#### [What to do]
Each entry below needs to be transcribed verbatim; the images should not appear.

--------------------------------------------------

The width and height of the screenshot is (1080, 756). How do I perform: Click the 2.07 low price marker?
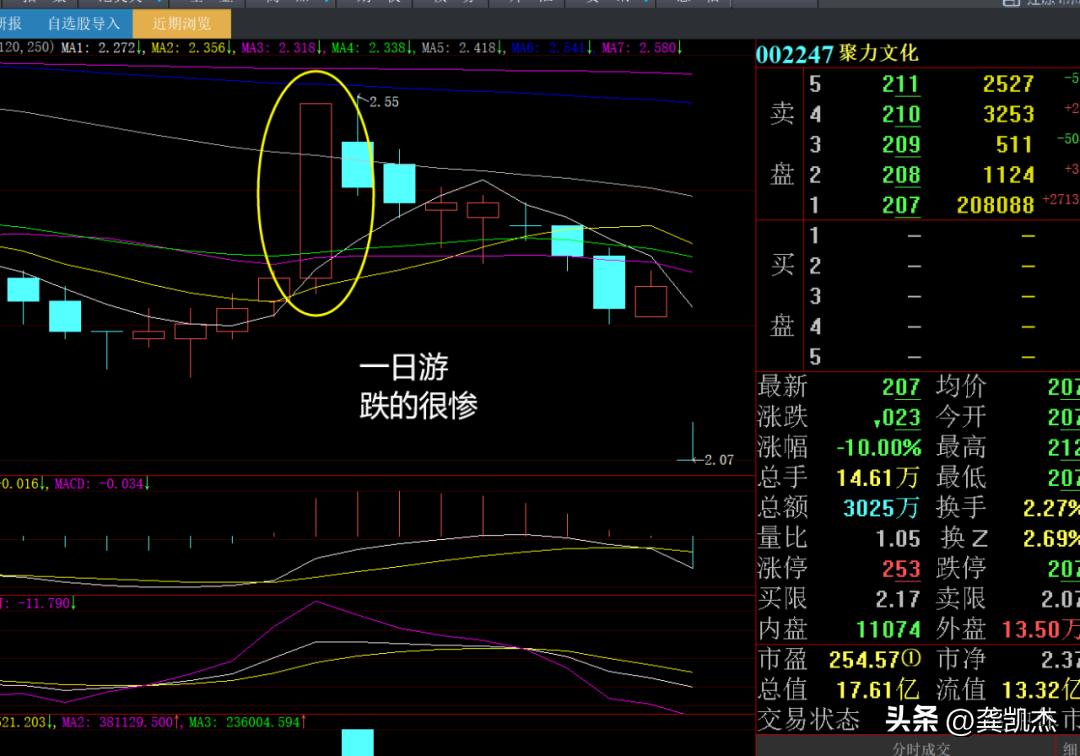coord(718,460)
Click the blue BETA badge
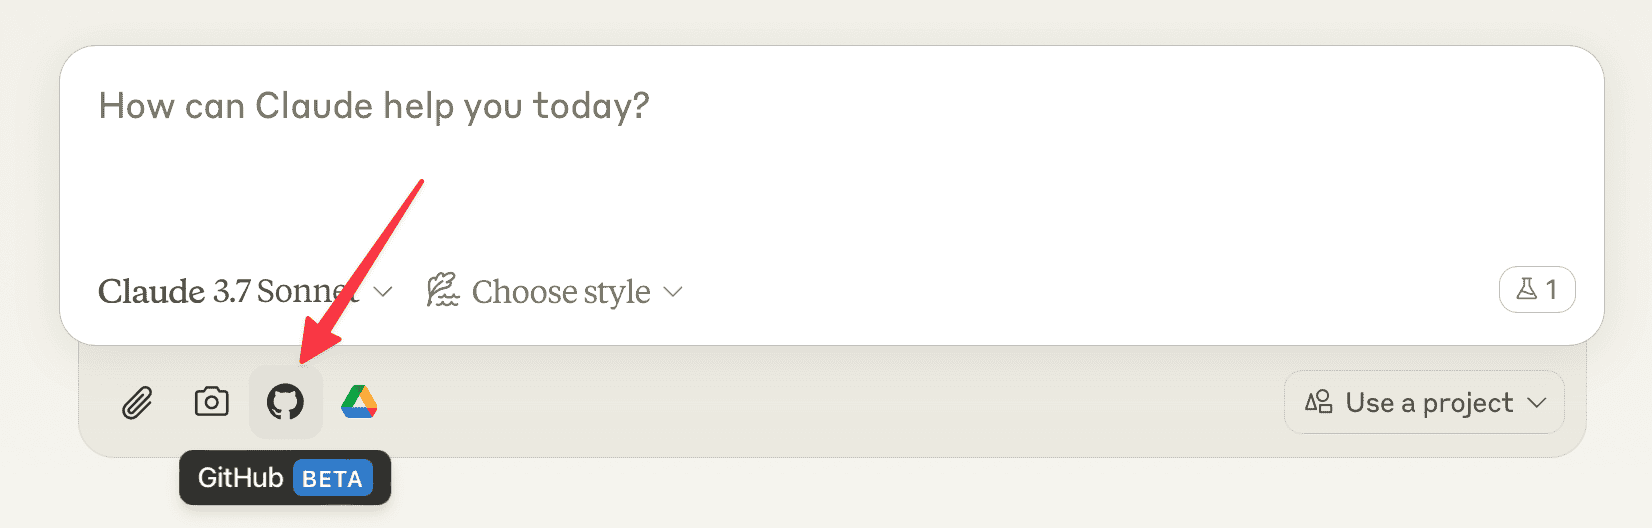1652x528 pixels. (332, 479)
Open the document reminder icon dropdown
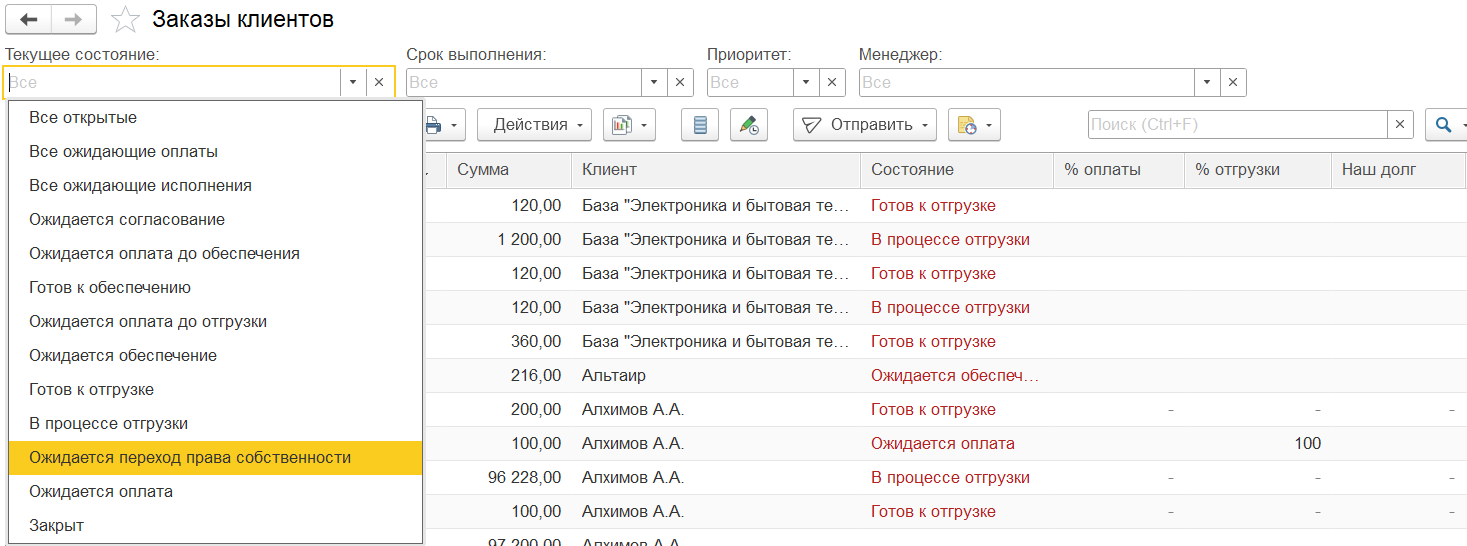The width and height of the screenshot is (1467, 546). pos(974,125)
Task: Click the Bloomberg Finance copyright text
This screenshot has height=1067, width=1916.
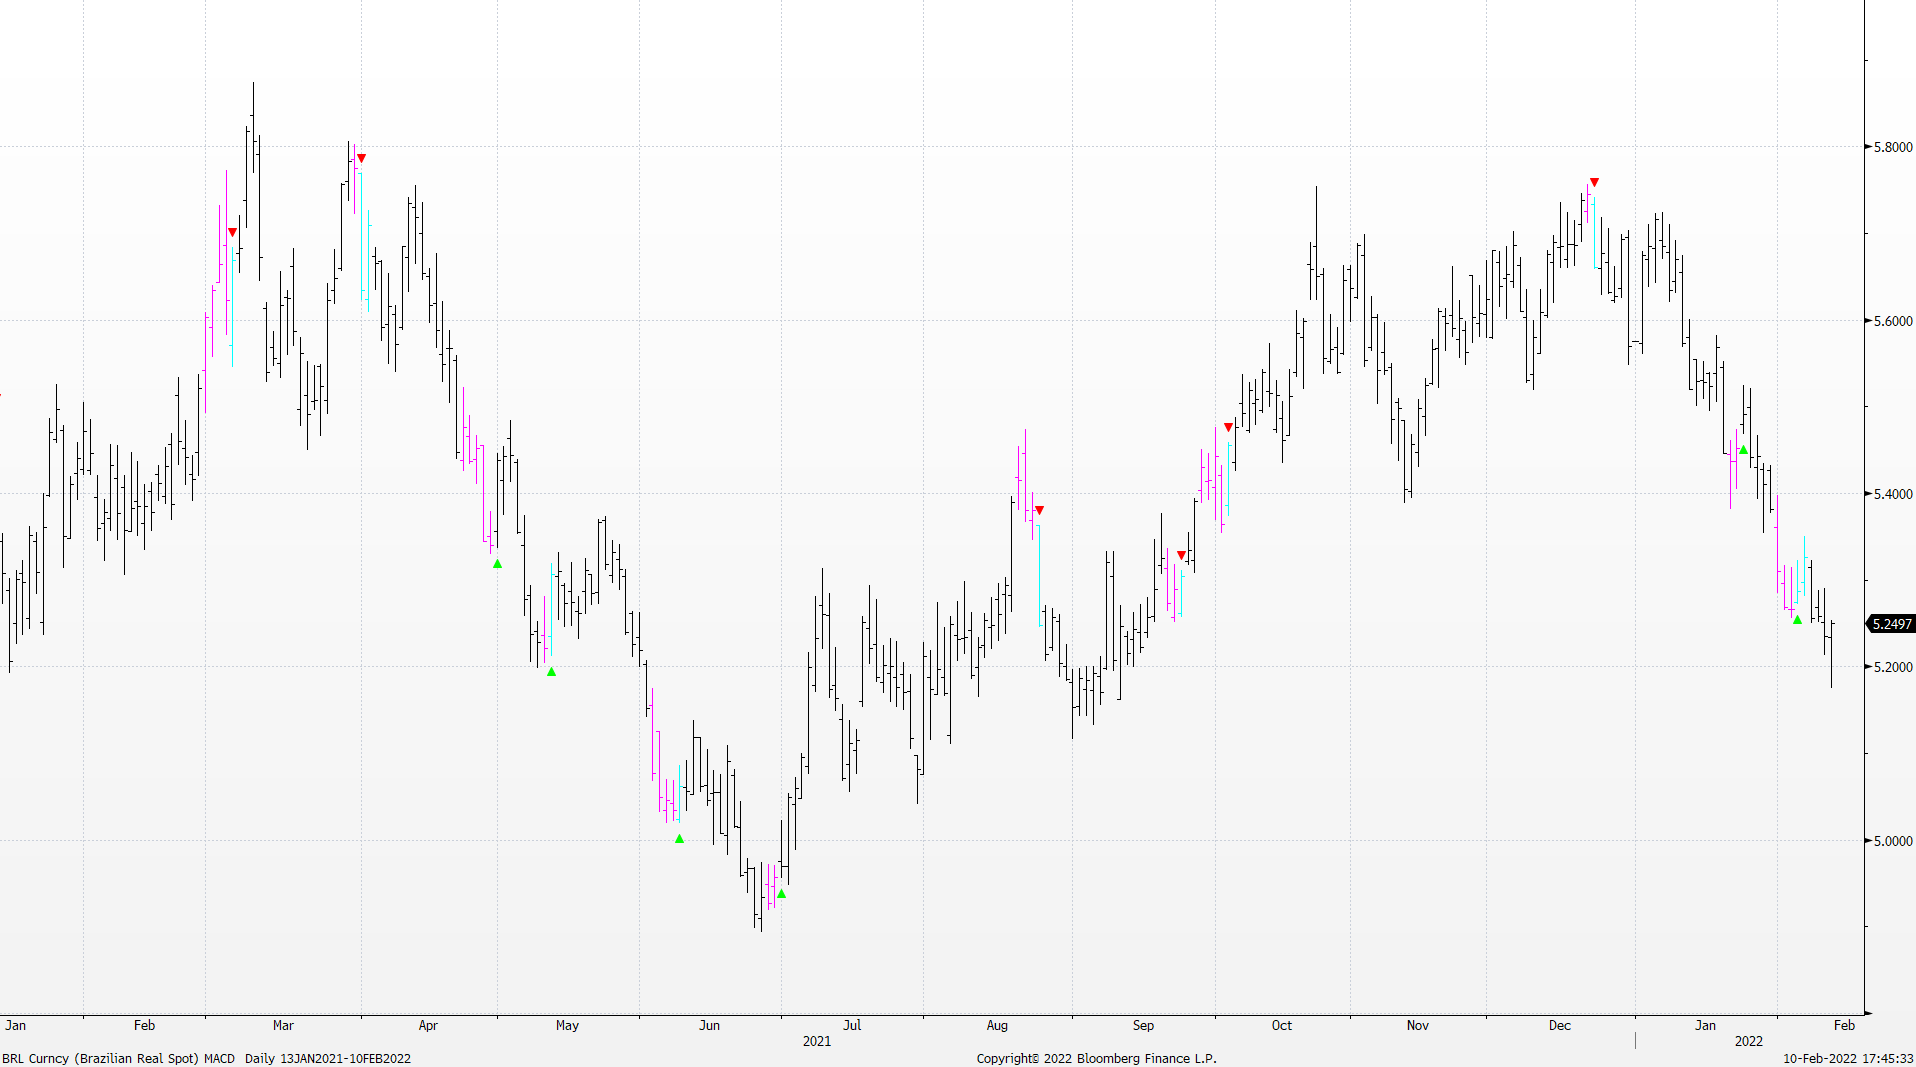Action: [x=1096, y=1058]
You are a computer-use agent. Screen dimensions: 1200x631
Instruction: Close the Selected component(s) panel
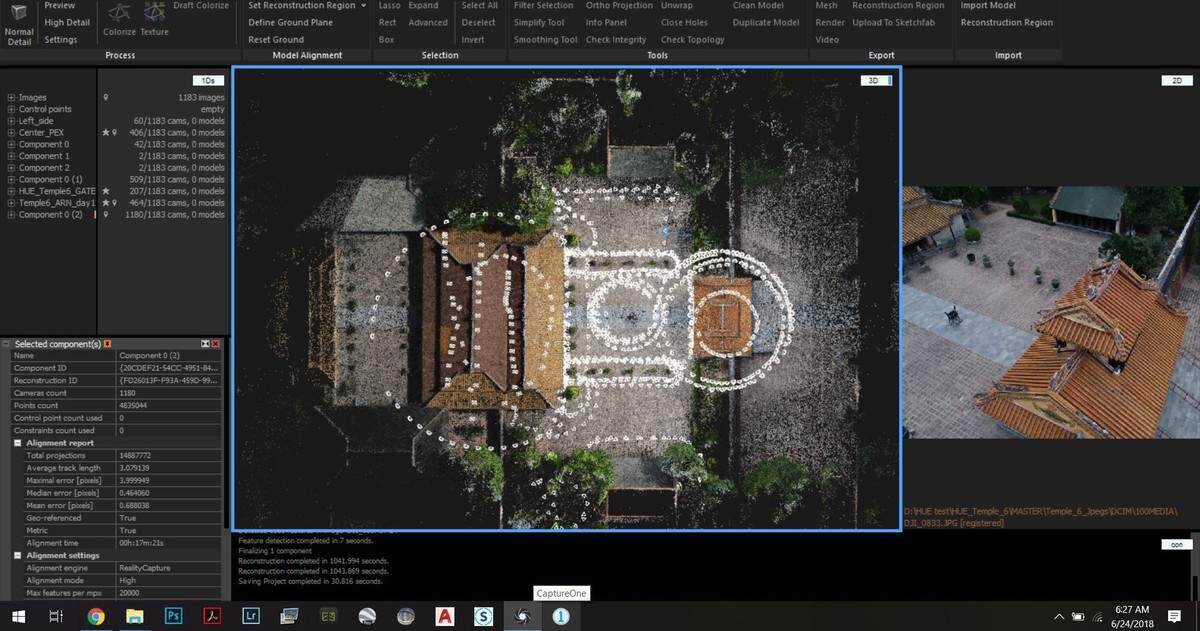tap(217, 344)
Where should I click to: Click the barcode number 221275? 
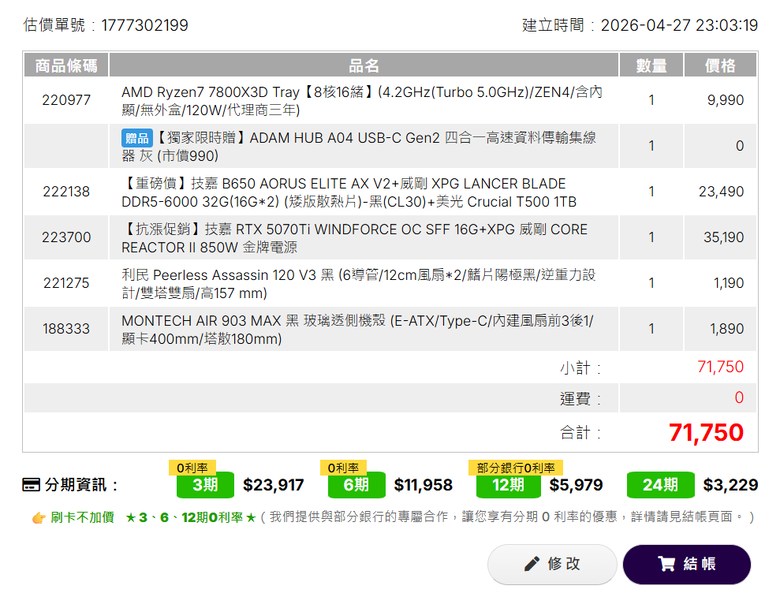point(66,283)

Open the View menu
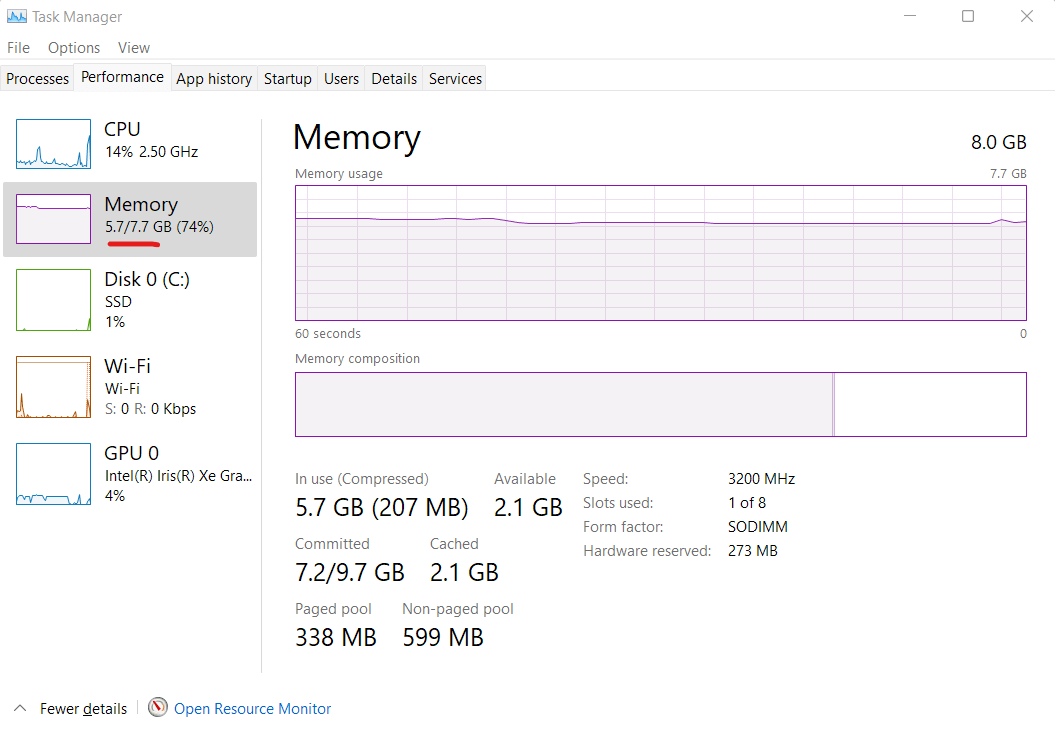(133, 47)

--------------------------------------------------

#### [Solution to this exercise]
The width and height of the screenshot is (1080, 756). How do I perform: Click the 2.07 low price marker?
coord(718,460)
Click the blue BETA badge
1652x528 pixels. (332, 479)
Open the document reminder icon dropdown
The width and height of the screenshot is (1467, 546). pos(974,125)
Task: Click the Bloomberg Finance copyright text
This screenshot has height=1067, width=1916.
Action: [x=1096, y=1058]
You are a computer-use agent. Screen dimensions: 1200x631
Instruction: Close the Selected component(s) panel
tap(217, 344)
Where should I click to: Click the barcode number 221275? 
point(66,283)

Open the View menu
(133, 47)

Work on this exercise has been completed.